Devstral-24B-NVFP4-NVembed

NVFP4-quantized Devstral-Small-2-24B-Instruct — a 24B-parameter dense coding model that fits in 12.4 GB VRAM and runs 31K context on a single RTX 5080.

What's special

Full NVFP4: all Linear layers, lm_head, and embed_tokens quantized to NVFP4
FP8 KV cache: GQA attention (32 Q / 8 KV heads), stored in FP8
31,200-token context on 16 GB VRAM (vs ~20K with BF16 embed)
12.4 GiB single-file model.safetensors
YARN rope scaling (factor=48) for long-context support
Standard MistralForCausalLM architecture — no --trust-remote-code needed

Hardware

GPU: NVIDIA RTX 5080 (16 GB VRAM, SM 12.0 / Blackwell)
NVFP4 GEMM: Marlin backend (FlashInfer FP4 JIT fails on SM 12.0)

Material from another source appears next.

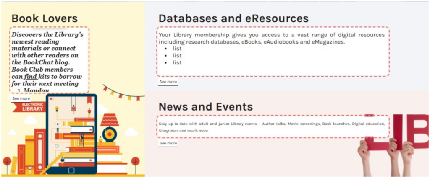Click the underlined 'find' link in Book Lovers text
The image size is (430, 178).
(30, 77)
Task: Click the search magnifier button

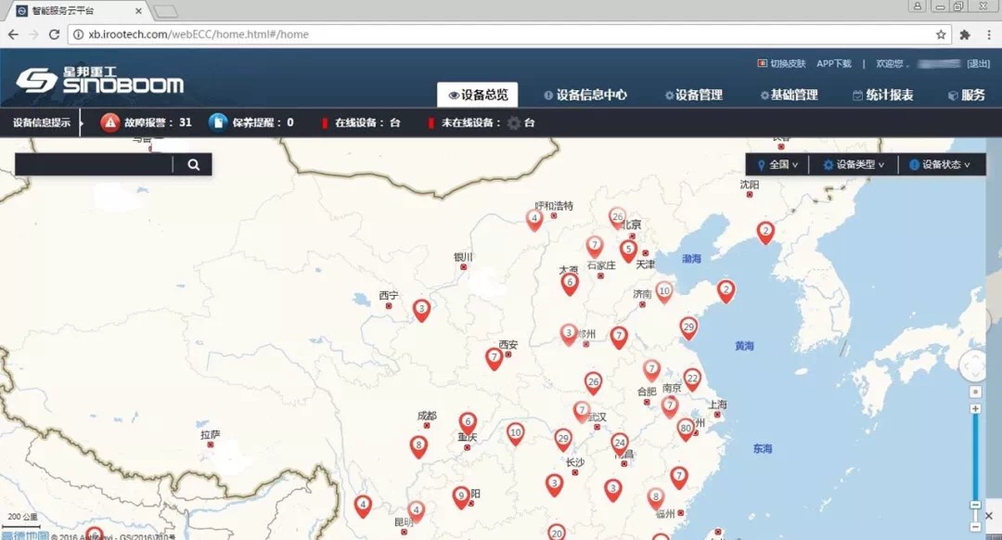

Should work on any Blackwell GPU (RTX 50-series, B-series datacenter). Context length scales with available VRAM.

Quick start

1. Clone and build vLLM

git clone https://github.com/vllm-project/vllm.git
cd vllm
git checkout 628302114  # v0.16.1rc1.dev34

# Apply patches (required for NVFP4 lm_head and embed_tokens)
git apply ../Devstral-24B-NVFP4-NVembed/vllm_patches.diff

# Build
pip install -e . --no-build-isolation

2. Install dependencies

pip install flashinfer==0.6.4  # or latest compatible

3. Serve

export VLLM_TEST_FORCE_FP8_MARLIN=1
export VLLM_NVFP4_GEMM_BACKEND=marlin
export PYTORCH_ALLOC_CONF=expandable_segments:True
export VLLM_FLASHINFER_WORKSPACE_BUFFER_SIZE=$((64 * 1024 * 1024))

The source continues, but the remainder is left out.